-------- EXCERPTED RECORDS
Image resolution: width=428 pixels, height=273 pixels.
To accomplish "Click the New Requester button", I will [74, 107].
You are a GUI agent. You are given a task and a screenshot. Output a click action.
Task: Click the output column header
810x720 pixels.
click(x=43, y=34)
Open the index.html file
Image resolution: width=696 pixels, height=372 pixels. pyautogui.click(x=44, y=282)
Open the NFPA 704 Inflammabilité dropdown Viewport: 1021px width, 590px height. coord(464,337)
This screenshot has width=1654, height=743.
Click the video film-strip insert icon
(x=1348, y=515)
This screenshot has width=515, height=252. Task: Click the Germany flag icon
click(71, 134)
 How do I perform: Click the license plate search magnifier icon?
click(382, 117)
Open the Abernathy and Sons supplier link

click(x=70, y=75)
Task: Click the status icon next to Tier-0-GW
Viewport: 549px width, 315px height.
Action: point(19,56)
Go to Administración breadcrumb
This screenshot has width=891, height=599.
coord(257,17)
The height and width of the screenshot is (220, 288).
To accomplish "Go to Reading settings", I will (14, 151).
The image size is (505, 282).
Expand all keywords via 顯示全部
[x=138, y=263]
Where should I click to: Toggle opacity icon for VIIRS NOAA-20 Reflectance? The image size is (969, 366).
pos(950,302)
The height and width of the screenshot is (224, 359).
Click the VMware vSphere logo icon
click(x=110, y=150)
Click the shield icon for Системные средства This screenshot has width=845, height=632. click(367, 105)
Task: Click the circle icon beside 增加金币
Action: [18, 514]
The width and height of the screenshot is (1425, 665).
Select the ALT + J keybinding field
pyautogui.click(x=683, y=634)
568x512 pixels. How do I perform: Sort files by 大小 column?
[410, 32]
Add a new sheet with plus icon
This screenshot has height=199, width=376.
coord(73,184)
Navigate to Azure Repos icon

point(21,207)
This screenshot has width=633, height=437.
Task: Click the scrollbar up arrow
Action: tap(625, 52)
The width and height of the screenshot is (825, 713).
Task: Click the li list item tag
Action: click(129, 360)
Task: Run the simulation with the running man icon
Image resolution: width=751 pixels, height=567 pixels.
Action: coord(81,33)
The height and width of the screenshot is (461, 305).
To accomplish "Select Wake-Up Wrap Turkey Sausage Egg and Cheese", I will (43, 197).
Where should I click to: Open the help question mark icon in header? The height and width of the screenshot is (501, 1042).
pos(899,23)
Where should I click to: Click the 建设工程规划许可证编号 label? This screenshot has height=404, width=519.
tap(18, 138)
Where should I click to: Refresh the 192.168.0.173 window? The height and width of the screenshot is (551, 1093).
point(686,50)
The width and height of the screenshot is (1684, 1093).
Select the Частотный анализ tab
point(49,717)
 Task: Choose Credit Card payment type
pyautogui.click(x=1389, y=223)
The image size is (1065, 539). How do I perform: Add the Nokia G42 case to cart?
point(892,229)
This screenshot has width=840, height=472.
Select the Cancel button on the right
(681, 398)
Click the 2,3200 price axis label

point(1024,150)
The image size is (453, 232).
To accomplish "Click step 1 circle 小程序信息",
----------------
THE TASK
On how many lines of the records above does the word "will" appear? Answer with only that number.

EXERCISE ANSWER
3